Overriding Governor Veto on Maryland Digital Tax Is A Mistake


Date: February 10, 2021

To: Members of the Maryland General Assembly

From: National Taxpayers Union

Re: Sustaining Governor Hogan’s Veto -  Digital Advertising Gross Revenues Tax

I am writing to you in my capacity as Vice President of State Affairs for National Taxpayers Union – the oldest taxpayer advocacy organization in the country. I hope you will reconsider your plan to override Governor Hogan’s veto of HB 732 - Digital Advertising Gross Revenues Tax. As a former state senator from Wisconsin, I understand the fiscal problems facing state legislators across the country, especially during this global COVID-19 pandemic. While the ad tax may seem like a simple way to generate revenue, it is not without risk to your constituents and to small businesses owners. The unintended consequences of this legislation could be far worse than any purported revenue gains.
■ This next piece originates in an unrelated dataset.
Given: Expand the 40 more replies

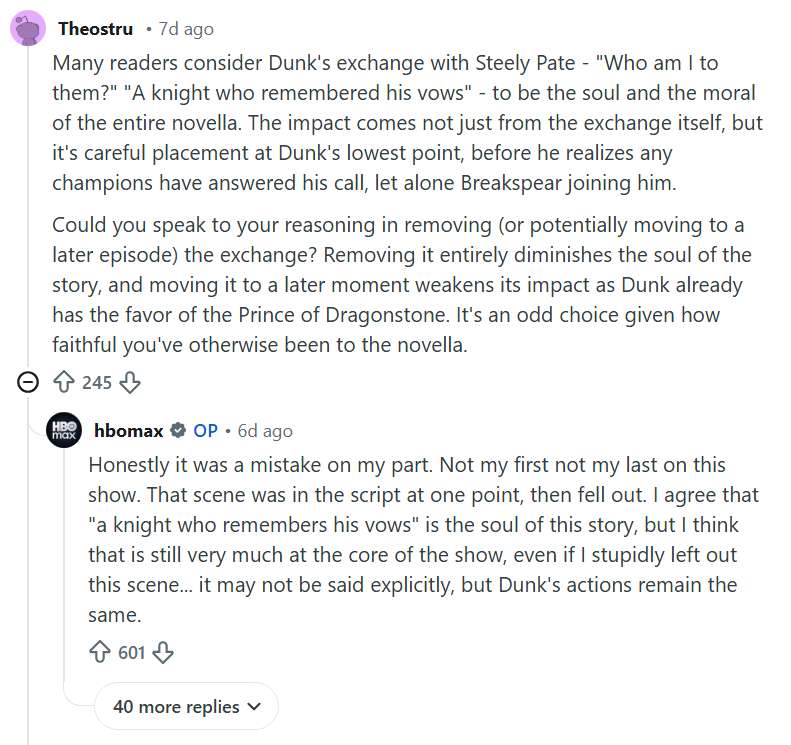Looking at the screenshot, I should (186, 706).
Contrary to popular belief, taxing digital ad services does not primarily affect large out-of-state tech companies. In actuality, a significant burden of this tax will fall on small businesses and, ultimately, Maryland consumers. To cover the cost of the tax increase, many advertisers will merely raise their prices. This will mean many businesses will be forced to curtail or discontinue advertising and risk losing new customers. If, instead, they pay the higher costs, it could force employers to recoup the expense by cutting staff positions, or limiting employee hours, benefits and/or wages. A 2019 Deloitte Taj study of a similarly structured digital ad tax in France found that “approximately 55 percent of the total tax burden will be borne by consumers, 40 percent by businesses that use digital platforms, and only 5 percent by the large internet companies targeted.”

If this proposal becomes law it will likely be challenged in the courts resulting in costly, time-consuming litigation, and ultimately less revenue for your state. This legislation violates the federal Permanent Internet Tax Freedom Act (PITFA) signed into law by President Obama in 2016. PITFA prohibits “discriminatory taxes on electronic commerce.” The bill would tax digital advertising but leave traditional print or media advertising untouched. Also, the law faces a serious First Amendment challenge because it punitively treats digital commercial speech over other forms of speech.
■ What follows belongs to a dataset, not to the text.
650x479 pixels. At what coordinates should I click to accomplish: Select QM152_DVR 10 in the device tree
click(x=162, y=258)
The proposal will hurt Maryland’s small businesses and consumers at a time when they are already grappling with the economic downturn created by the pandemic. Additionally, if enacted, you may find yourself in a position of scrambling for other revenue sources to cover the legal costs that are bound to be incurred when this bill is challenged in the courts. As such, I respectfully ask you to sustain the governor’s veto to avoid passing a regressive tax on to the hard-working taxpayers in your state.